Given exercise. Can you lay out the listing below as a JSON list of strings, one string per line and no blank lines?

Item coordinate data.
┄┄┄┄┄┄┄┄┄┄┄┄┄┄┄┄┄┄┄┄
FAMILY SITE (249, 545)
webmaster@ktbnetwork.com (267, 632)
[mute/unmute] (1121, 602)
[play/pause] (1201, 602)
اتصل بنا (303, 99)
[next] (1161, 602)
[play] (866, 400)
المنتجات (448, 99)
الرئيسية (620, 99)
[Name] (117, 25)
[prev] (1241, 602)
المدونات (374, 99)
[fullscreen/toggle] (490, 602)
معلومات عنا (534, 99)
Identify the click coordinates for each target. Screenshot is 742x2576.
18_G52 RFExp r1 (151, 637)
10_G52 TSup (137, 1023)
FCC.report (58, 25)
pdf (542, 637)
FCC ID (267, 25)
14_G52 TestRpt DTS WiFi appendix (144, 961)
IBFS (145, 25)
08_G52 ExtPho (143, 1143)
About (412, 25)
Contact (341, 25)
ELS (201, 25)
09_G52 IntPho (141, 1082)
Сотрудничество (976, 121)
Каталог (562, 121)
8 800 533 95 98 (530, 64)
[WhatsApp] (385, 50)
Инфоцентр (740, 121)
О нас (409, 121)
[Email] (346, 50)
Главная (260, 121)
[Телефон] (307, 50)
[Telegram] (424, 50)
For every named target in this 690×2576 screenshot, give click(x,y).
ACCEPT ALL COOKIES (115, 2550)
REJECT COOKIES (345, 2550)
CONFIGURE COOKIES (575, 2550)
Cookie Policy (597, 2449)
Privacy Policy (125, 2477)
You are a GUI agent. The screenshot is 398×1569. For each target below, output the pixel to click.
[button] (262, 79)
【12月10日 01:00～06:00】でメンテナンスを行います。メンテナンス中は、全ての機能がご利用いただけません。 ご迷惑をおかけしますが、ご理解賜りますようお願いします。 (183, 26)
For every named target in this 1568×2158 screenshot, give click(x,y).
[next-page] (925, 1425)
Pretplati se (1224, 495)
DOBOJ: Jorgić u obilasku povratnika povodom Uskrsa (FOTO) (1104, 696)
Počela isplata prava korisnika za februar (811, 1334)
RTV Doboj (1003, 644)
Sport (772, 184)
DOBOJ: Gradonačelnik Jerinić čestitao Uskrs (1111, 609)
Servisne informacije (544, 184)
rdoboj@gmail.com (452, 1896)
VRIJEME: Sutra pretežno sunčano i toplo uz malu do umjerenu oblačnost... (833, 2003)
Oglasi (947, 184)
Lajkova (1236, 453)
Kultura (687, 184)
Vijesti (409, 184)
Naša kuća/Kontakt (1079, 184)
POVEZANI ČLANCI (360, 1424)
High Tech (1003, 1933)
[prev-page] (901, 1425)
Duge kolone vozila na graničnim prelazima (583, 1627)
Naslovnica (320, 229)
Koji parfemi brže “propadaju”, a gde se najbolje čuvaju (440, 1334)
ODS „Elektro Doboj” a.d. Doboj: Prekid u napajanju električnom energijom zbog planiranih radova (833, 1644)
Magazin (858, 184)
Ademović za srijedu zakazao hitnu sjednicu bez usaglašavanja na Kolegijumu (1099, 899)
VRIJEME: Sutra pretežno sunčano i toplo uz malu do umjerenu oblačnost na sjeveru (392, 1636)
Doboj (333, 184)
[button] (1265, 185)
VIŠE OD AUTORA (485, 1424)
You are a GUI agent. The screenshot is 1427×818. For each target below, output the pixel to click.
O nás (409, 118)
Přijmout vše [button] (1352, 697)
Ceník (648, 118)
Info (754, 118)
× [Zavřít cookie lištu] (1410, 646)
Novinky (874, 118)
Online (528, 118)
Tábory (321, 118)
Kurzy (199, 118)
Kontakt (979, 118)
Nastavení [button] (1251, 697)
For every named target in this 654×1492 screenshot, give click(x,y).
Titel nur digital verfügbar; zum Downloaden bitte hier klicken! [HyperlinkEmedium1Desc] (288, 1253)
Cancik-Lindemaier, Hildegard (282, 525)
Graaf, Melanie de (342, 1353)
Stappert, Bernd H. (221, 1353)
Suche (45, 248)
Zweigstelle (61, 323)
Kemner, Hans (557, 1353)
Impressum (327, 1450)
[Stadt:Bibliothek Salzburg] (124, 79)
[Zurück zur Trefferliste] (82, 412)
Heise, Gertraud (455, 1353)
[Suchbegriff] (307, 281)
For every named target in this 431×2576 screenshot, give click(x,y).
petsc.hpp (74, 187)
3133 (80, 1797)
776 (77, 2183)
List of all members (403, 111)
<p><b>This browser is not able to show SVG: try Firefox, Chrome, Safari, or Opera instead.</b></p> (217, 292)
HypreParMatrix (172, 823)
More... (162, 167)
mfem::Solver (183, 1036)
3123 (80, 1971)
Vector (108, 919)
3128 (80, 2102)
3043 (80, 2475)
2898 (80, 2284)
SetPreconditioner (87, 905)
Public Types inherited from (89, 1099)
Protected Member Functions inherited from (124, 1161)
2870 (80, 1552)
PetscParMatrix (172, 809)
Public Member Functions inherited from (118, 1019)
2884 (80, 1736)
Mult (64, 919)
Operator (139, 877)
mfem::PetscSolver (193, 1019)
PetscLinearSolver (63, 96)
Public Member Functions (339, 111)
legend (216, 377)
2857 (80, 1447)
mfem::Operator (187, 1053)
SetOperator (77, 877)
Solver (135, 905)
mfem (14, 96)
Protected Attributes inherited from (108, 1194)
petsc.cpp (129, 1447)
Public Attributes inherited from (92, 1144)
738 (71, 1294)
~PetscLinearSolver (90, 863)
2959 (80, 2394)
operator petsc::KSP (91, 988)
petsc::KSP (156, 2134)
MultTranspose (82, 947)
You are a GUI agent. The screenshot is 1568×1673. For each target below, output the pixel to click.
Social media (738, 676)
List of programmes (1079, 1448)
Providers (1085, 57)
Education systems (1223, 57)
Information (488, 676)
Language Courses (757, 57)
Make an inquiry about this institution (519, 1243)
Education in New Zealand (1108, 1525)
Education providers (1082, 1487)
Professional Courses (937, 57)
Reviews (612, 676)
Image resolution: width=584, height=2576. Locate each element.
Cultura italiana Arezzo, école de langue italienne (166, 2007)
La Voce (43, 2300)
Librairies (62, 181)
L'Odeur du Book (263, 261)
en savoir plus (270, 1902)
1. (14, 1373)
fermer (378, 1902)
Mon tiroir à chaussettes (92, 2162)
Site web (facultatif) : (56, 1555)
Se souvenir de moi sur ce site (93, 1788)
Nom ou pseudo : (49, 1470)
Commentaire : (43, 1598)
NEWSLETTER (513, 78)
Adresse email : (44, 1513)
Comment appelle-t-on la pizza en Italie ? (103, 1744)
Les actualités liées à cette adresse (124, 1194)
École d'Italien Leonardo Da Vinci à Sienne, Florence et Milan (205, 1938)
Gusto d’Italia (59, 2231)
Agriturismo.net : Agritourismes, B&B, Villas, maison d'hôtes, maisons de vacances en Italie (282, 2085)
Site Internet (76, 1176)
┄┄┄┄┄┄┄┄┄┄┄┄┄┄┄┄┄┄┄┄
Full response.
[
  "FAMILY SITE (249, 545)",
  "webmaster@ktbnetwork.com (267, 632)",
  "[mute/unmute] (1121, 602)",
  "[play/pause] (1201, 602)",
  "اتصل بنا (303, 99)",
  "[next] (1161, 602)",
  "[play] (866, 400)",
  "المنتجات (448, 99)",
  "الرئيسية (620, 99)",
  "[Name] (117, 25)",
  "[prev] (1241, 602)",
  "المدونات (374, 99)",
  "[fullscreen/toggle] (490, 602)",
  "معلومات عنا (534, 99)",
  "Identify the click coordinates for each target. Screenshot is 742x2576.",
  "18_G52 RFExp r1 (151, 637)",
  "10_G52 TSup (137, 1023)",
  "FCC.report (58, 25)",
  "pdf (542, 637)",
  "FCC ID (267, 25)",
  "14_G52 TestRpt DTS WiFi appendix (144, 961)",
  "IBFS (145, 25)",
  "08_G52 ExtPho (143, 1143)",
  "About (412, 25)",
  "Contact (341, 25)",
  "ELS (201, 25)",
  "09_G52 IntPho (141, 1082)",
  "Сотрудничество (976, 121)",
  "Каталог (562, 121)",
  "8 800 533 95 98 (530, 64)",
  "[WhatsApp] (385, 50)",
  "Инфоцентр (740, 121)",
  "О нас (409, 121)",
  "[Email] (346, 50)",
  "Главная (260, 121)",
  "[Телефон] (307, 50)",
  "[Telegram] (424, 50)",
  "For every named target in this 690×2576 screenshot, give click(x,y).",
  "ACCEPT ALL COOKIES (115, 2550)",
  "REJECT COOKIES (345, 2550)",
  "CONFIGURE COOKIES (575, 2550)",
  "Cookie Policy (597, 2449)",
  "Privacy Policy (125, 2477)",
  "You are a GUI agent. The screenshot is 398×1569. For each target below, output the pixel to click.",
  "[button] (262, 79)",
  "【12月10日 01:00～06:00】でメンテナンスを行います。メンテナンス中は、全ての機能がご利用いただけません。 ご迷惑をおかけしますが、ご理解賜りますようお願いします。 (183, 26)",
  "For every named target in this 1568×2158 screenshot, give click(x,y).",
  "[next-page] (925, 1425)",
  "Pretplati se (1224, 495)",
  "DOBOJ: Jorgić u obilasku povratnika povodom Uskrsa (FOTO) (1104, 696)",
  "Počela isplata prava korisnika za februar (811, 1334)",
  "RTV Doboj (1003, 644)",
  "Sport (772, 184)",
  "DOBOJ: Gradonačelnik Jerinić čestitao Uskrs (1111, 609)",
  "Servisne informacije (544, 184)",
  "rdoboj@gmail.com (452, 1896)",
  "VRIJEME: Sutra pretežno sunčano i toplo uz malu do umjerenu oblačnost... (833, 2003)",
  "Oglasi (947, 184)",
  "Lajkova (1236, 453)",
  "Kultura (687, 184)",
  "Vijesti (409, 184)",
  "Naša kuća/Kontakt (1079, 184)",
  "POVEZANI ČLANCI (360, 1424)",
  "High Tech (1003, 1933)",
  "[prev-page] (901, 1425)",
  "Duge kolone vozila na graničnim prelazima (583, 1627)",
  "Naslovnica (320, 229)",
  "Koji parfemi brže “propadaju”, a gde se najbolje čuvaju (440, 1334)",
  "ODS „Elektro Doboj” a.d. Doboj: Prekid u napajanju električnom energijom zbog planiranih radova (833, 1644)",
  "Magazin (858, 184)",
  "Ademović za srijedu zakazao hitnu sjednicu bez usaglašavanja na Kolegijumu (1099, 899)",
  "VRIJEME: Sutra pretežno sunčano i toplo uz malu do umjerenu oblačnost na sjeveru (392, 1636)",
  "Doboj (333, 184)",
  "[button] (1265, 185)",
  "VIŠE OD AUTORA (485, 1424)",
  "You are a GUI agent. The screenshot is 1427×818. For each target below, output the pixel to click.",
  "O nás (409, 118)",
  "Přijmout vše [button] (1352, 697)",
  "Ceník (648, 118)",
  "Info (754, 118)",
  "× [Zavřít cookie lištu] (1410, 646)",
  "Novinky (874, 118)",
  "Online (528, 118)",
  "Tábory (321, 118)",
  "Kurzy (199, 118)",
  "Kontakt (979, 118)",
  "Nastavení [button] (1251, 697)",
  "For every named target in this 654×1492 screenshot, give click(x,y).",
  "Titel nur digital verfügbar; zum Downloaden bitte hier klicken! [HyperlinkEmedium1Desc] (288, 1253)",
  "Cancik-Lindemaier, Hildegard (282, 525)",
  "Graaf, Melanie de (342, 1353)",
  "Stappert, Bernd H. (221, 1353)",
  "Suche (45, 248)",
  "Zweigstelle (61, 323)",
  "Kemner, Hans (557, 1353)",
  "Impressum (327, 1450)",
  "[Stadt:Bibliothek Salzburg] (124, 79)",
  "[Zurück zur Trefferliste] (82, 412)",
  "Heise, Gertraud (455, 1353)",
  "[Suchbegriff] (307, 281)",
  "For every named target in this 431×2576 screenshot, give click(x,y).",
  "petsc.hpp (74, 187)",
  "3133 (80, 1797)",
  "776 (77, 2183)",
  "List of all members (403, 111)",
  "<p><b>This browser is not able to show SVG: try Firefox, Chrome, Safari, or Opera instead.</b></p> (217, 292)",
  "HypreParMatrix (172, 823)",
  "More... (162, 167)",
  "mfem::Solver (183, 1036)",
  "3123 (80, 1971)",
  "Vector (108, 919)",
  "3128 (80, 2102)",
  "3043 (80, 2475)",
  "2898 (80, 2284)",
  "SetPreconditioner (87, 905)",
  "Public Types inherited from (89, 1099)",
  "Protected Member Functions inherited from (124, 1161)",
  "2870 (80, 1552)",
  "PetscParMatrix (172, 809)",
  "Public Member Functions inherited from (118, 1019)",
  "2884 (80, 1736)",
  "Mult (64, 919)",
  "Operator (139, 877)",
  "mfem::PetscSolver (193, 1019)",
  "PetscLinearSolver (63, 96)",
  "Public Member Functions (339, 111)",
  "legend (216, 377)",
  "2857 (80, 1447)",
  "mfem::Operator (187, 1053)",
  "SetOperator (77, 877)",
  "Solver (135, 905)",
  "mfem (14, 96)",
  "Protected Attributes inherited from (108, 1194)",
  "petsc.cpp (129, 1447)",
  "Public Attributes inherited from (92, 1144)",
  "738 (71, 1294)",
  "~PetscLinearSolver (90, 863)",
  "2959 (80, 2394)",
  "operator petsc::KSP (91, 988)",
  "petsc::KSP (156, 2134)",
  "MultTranspose (82, 947)",
  "You are a GUI agent. The screenshot is 1568×1673. For each target below, output the pixel to click.",
  "Social media (738, 676)",
  "List of programmes (1079, 1448)",
  "Providers (1085, 57)",
  "Education systems (1223, 57)",
  "Information (488, 676)",
  "Language Courses (757, 57)",
  "Make an inquiry about this institution (519, 1243)",
  "Education in New Zealand (1108, 1525)",
  "Education providers (1082, 1487)",
  "Professional Courses (937, 57)",
  "Reviews (612, 676)",
  "Image resolution: width=584, height=2576. Locate each element.",
  "Cultura italiana Arezzo, école de langue italienne (166, 2007)",
  "La Voce (43, 2300)",
  "Librairies (62, 181)",
  "L'Odeur du Book (263, 261)",
  "en savoir plus (270, 1902)",
  "1. (14, 1373)",
  "fermer (378, 1902)",
  "Mon tiroir à chaussettes (92, 2162)",
  "Site web (facultatif) : (56, 1555)",
  "Se souvenir de moi sur ce site (93, 1788)",
  "Nom ou pseudo : (49, 1470)",
  "Commentaire : (43, 1598)",
  "NEWSLETTER (513, 78)",
  "Adresse email : (44, 1513)",
  "Comment appelle-t-on la pizza en Italie ? (103, 1744)",
  "Les actualités liées à cette adresse (124, 1194)",
  "École d'Italien Leonardo Da Vinci à Sienne, Florence et Milan (205, 1938)",
  "Gusto d’Italia (59, 2231)",
  "Agriturismo.net : Agritourismes, B&B, Villas, maison d'hôtes, maisons de vacances en Italie (282, 2085)",
  "Site Internet (76, 1176)"
]